The first exhibition opening that I’ve attended this year. I enter No No Gallery from a lane in North Melbourne, with the ubiquitous Drew Funk painting. There is a small banner above door and then down a short very pink corridor. It is like a small bar, with carpet and club chairs and low red lights. The bar was selling bottles of Dutch or German beer for a “$3 donation”. Up a short flight of polished wood stairs was the small wooden floor and white walls of the gallery space with exposed ceiling beams and brick wall.
On the mezzanine floor people were waiting there turn to listen to the headphones at two of the exhibits. Maybe I could get into Daniel Jenatsch’s “para- archaeology society”, it is amusing in a pataphysical way but it doesn’t really go anywhere.
At first everyone was drinking beer and reading the catalogue essay: “Containment Structure” by Robert Nelson. Then they were wearing pink moustaches, something to do with Clare McCracken’s “Megafaunna Mo”. More and more people arrive, there are about 40 people at the opening, and more pink moustaches are applied. Very amusing but you’d have to have been there.
Why am I concentrating on the scene of the exhibition opening rather than the art? There wasn’t that much to see really, there never is at No No Gallery. It is one of those contemporary galleries that believe in lots curatorial space between the art and it is not a large space. This time there were 5 artists and 11 pieces of art.

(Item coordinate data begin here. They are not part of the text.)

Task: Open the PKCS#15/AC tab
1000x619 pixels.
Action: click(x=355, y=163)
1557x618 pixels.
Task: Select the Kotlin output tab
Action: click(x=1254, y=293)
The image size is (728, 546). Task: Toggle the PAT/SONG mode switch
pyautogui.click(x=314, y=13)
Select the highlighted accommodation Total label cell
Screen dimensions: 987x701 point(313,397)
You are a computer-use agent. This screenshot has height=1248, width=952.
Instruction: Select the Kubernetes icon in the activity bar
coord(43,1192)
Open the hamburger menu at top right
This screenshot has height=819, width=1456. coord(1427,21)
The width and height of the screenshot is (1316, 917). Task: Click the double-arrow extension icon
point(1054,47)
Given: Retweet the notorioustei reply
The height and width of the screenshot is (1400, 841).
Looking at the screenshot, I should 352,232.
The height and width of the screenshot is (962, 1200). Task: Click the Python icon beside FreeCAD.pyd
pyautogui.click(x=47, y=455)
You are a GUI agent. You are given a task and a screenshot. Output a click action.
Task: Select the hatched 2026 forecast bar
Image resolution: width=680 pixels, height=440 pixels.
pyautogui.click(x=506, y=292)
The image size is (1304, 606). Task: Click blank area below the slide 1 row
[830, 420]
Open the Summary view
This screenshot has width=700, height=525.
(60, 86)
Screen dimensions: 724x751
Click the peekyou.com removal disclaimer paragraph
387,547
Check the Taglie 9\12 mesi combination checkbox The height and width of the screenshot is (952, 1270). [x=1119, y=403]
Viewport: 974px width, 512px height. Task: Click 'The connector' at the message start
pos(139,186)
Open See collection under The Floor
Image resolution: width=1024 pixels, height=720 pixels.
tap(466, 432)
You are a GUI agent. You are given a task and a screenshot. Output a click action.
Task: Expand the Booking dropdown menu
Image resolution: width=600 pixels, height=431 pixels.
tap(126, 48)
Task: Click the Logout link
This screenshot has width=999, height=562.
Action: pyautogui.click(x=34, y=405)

Stephanie Hicks’s 5 woven collages of pages of rocks and minerals were possibly the best, beautiful in their rigid crystalline structures. Jessica Brent’s two photographs were competent but I didn’t see the point in the way they were hung.
I think I’ll have another beer. The exhibition was too insular, it was like the self-recording of Heidi Holmes that edits out everything but the “I”. It wasn’t a containment structure; it was just another excuse for a group exhibition.
“In the room the women come and go
Talking of Michelangelo” – T.S. Elliot, The Love Song of J. Alfred Prufrock
“What shall we use
To fill the empty spaces
Where we used to talk?” – Roger Waters, Empty Spaces
I heard about the opening last month of Dear Patty Smith, a new gallery in Fitzroy. It was just the opening of the space; there was no exhibition, just a space. And as people arrived at the gallery there was less and less of the space. It would have been better if they had kept the doors locked then the space would have been perfect.
In my blog entry about “The White Room” I discussed the milky homogeneity of Melbourne’s art galleries. In this entry I want to ask why so many look less than half filled. What is so important about all this empty space?
The space acts as a framing device for art without frames, the space acts as a plinth for sculptures without plinths. The art gallery space has become essential to so much contemporary art but at the cost that over half of it must remain empty, that more and more space must separate each work. So there is not much to look at.
Often there is only room for a single work, like Kristin McIver’s “Divine Intervention” at Blindside Gallery Two. “Divine Intervention” consisted of a circle of neon letters spelling out “Life Unlimited” hanging over a collection of artificial plants. In Blindside Gallery One, Harriet Parsons “Homeland” occupied one wall. And it is not just contemporary art, contemporary craft is also adopting this aesthetic of excessive space. At No No Gallery, in North Melbourne, Stephanie Hicks “A Short Season” occupied a little more than one wall, with a few wreaths of paper flowers made from children’s books and four A3 size photographic collages, but did not even include the image used to promote the exhibition.
In contrast to the packed aesthetic of the 19th Century the contemporary art gallery is the architectural space par excellence, consider the difference in architectural significance between the Guggenheim (New York or Bilbao) and the Louvre. The minimalist purity of the space exudes an aura of scientific seriousness to the activity within it. It is a hospital for the soul, a hygienic space concerned with healing the world spirit. It is a clinical space that presumptuously expects that some essential quasi-religious activity will take place in it when it is just somewhere to install art.